The first batch of gold destined for the new depository likely will be about 5,600 gold bars owned by the University of Texas Investment Management Company. The bars, valued at about $600 million, currently are stored in a vault at HSBC Bank in New York.
The state also plans to use the Texas Gold Depository to create an alternate currency system – a system that will operate outside the jurisdiction of the U.S. Federal Reserve. This state-based system will allow Texans to use their deposits to pay for things, most likely by using Bitcoin's blockchain technology.
Such a plan is not illegal, but it's certainly unusual.
"This is the first of its kind in the world," said Anthem Blanchard, CEO of online precious metals retailer AnthemVault. Blanchard's company is one of about a dozen competing to be the firm that manages the Texas Gold Depository and its services. "Texas wants to show there are other ways to do things that are sustainable."
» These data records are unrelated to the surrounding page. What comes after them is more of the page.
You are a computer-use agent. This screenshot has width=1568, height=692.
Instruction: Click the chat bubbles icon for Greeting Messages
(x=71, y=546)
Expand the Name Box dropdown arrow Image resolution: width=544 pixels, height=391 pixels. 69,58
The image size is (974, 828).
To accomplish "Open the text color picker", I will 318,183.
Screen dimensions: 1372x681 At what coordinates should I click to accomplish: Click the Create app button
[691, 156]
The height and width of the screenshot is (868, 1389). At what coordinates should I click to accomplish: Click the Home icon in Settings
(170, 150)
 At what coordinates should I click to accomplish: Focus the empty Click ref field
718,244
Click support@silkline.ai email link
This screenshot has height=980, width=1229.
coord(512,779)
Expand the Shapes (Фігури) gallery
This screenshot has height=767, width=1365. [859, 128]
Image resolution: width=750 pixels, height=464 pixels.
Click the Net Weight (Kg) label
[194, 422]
AnthemVault is a precious metals retailer based in Las Vegas. AnthemVault also has experience linking gold and digital currencies through something it calls HayekGold.
AnthemVault has proposed building multiple vaults throughout Texas to house the gold. Blanchard would also like to play a major role in setting up the digital payment system.
But all of this effort and expense – the original 2013 bill estimated the cost of building a vault system at $23 million – raises the question of whether it's worth it.